Dal cantiere allo smartworking: il lavoro secondo Raffaele Bonanni

ULTIMO AGGIORNAMENTO 10:20

Dalla manualità alla rivoluzione digitale. Da quando costruivo i giocattoli con le mie mani fino allo smartworking”. E' questo il titolo del nuovo libro – edito da Bertoni Editori – di Raffaele Bonanni. “Ho voluto scrivere questo libro per narrare come siano fondamentali per la mia vita personale e lavorativa le esperienze, divertenti e formative insieme, che ho maturato dapprima a Bomba, il piccolo Paese dell'Abruzzo che mi ha dato i natali – scrive Bonanni – dove ho imparato a conoscere e a relazionarmi con il mondo, e successivamente nelle diverse località d'Italia dove il mio lavoro mi ha portato e dove ho avuto modo di accostarmi, capire e di imparare a usare le nuove tecnologie informatiche, dall'analogico al digitale”. 

Le dichiarazioni dell'autore

“Da molto tempo ho desiderato di raccontare quelle mie prime esperienze di quando ero bambino che conducono all’autostima; di quando senti quella fierezza dentro, perché hai la consapevolezza che hai conquistato l’autonomia – spiega l'auore del libro -. Quelli sono i tempi più belli della infanzia: quando riesci a costruirti la fionda e diventi capace di usarla, mancando pochi bersagli. Una volta tanto avrei fatto a meno di scrivere di sociale, di economia, di politica. Ma dopo il proposito fermo di parlare solo di quelle esperienze, ho deciso di dargli un’altro taglio. Avrei certamente raccontato di quei bei tempi, ed avrei proseguito anche nel descrivere lo sviluppo di altre mie abilità professionali da adulto. D’altro canto, ho pensato che ho avuto la fortuna di abbracciare idealmente un intero millennio, acquisendo le abilità manuali per la costruzione di giochi che anche in quell’epoca impegnavano i ragazzi, e poi passando per l’era analogica e fino a questi giorni di rivoluzione digitale”.

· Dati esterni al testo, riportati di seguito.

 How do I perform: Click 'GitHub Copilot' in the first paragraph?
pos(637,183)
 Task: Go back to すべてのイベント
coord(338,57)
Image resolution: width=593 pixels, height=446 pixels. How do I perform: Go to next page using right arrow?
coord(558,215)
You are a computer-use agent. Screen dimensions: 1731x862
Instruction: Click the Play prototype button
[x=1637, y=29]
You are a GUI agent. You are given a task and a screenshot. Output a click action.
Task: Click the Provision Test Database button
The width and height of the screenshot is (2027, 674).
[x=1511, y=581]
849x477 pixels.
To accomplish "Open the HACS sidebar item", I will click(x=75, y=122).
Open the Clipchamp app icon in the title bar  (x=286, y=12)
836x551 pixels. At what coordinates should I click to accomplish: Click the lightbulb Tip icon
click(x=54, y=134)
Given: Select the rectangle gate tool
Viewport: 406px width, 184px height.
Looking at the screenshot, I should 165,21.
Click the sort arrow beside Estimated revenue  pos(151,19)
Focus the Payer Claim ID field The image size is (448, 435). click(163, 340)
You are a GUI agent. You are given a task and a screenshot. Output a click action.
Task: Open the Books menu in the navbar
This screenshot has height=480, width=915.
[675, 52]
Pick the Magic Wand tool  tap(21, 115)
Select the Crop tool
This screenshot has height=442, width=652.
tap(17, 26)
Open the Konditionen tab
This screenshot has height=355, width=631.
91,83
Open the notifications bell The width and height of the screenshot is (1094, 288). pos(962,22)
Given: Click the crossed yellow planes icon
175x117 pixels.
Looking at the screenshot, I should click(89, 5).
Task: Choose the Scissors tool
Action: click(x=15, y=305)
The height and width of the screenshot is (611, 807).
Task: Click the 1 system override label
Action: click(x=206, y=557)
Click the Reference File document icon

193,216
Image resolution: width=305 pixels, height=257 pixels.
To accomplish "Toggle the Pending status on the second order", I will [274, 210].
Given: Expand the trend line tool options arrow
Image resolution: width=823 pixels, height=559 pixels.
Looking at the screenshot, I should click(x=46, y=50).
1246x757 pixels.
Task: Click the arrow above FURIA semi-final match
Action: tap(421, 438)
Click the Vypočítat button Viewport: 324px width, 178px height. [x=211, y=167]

I vantaggi dello smartworking

“Così ho potuto narrare non solo i lati tecnici ed i vantaggi pratici da vero lavoratore che opera in regime di ‘smartworking’, e poi sui significati sociali economici e spirituali che agiscono in questa rivoluzione. Ho incitato così i giovani a rifiutare la suggestione neo-luddista che considera le tecnologie digitali nemiche del lavoro, così come le teorie dell’ozio creativo, o dei strampalati programmi della decrescita felice – ha aggiunto -. Queste posizioni deviate, scoraggiano lo sviluppo tecnologico, spingono verso soluzioni risarcitorie con salari non sudati, negano il fatto banale che l’uomo, da quando ha incominciato a pensare, ha bruciato innumerevoli tappe e in ciascuna di esse ha soppiantato le vecchie abilità, imparando le nuove con l’aiuto di Dio. Certamente nel loro superamento si generano difficoltà, ma subito dopo, le nuove tecnologie pretendono nuove abilità e conoscenze. Insomma in questo continuo dismettere e costruire cose nuove, ritroviamo la teoria della ‘istruzione creatrice’ Schumpeteriana: nel cambiamento, le aziende che si autodistruggono per incapacità a rinnovarsi, e simultaneamente molte altre ne nascono. Il problema allora non è rifiutare il futuro – sottolinea -, ma accelerarlo con l’acquisizione delle capacità di dominio sulle nuove tecnologie, per passare rapidamente ed agevolmente dal vecchio al nuovo. Dunque la istruzione e la formazione sono fondamentali per cogliere interamente le possibilità di libertà, di autonomia, di sviluppo della nostra personalità e professionalità della rivoluzione digitale. Il superamento dello spazio e del tempo, la circolazione delle informazioni e delle idee, il superamento degli ostacoli nell’apprendere, lo sviluppo a proiezioni geometriche dei servizi comuni ed alla persona, realizzano uno dei progressi più dirompenti che l’uomo abbia mai saputo concepire con la energia che il creatore gli ha voluto infondere per renderlo co-protagonista nella manutenzione del creato“.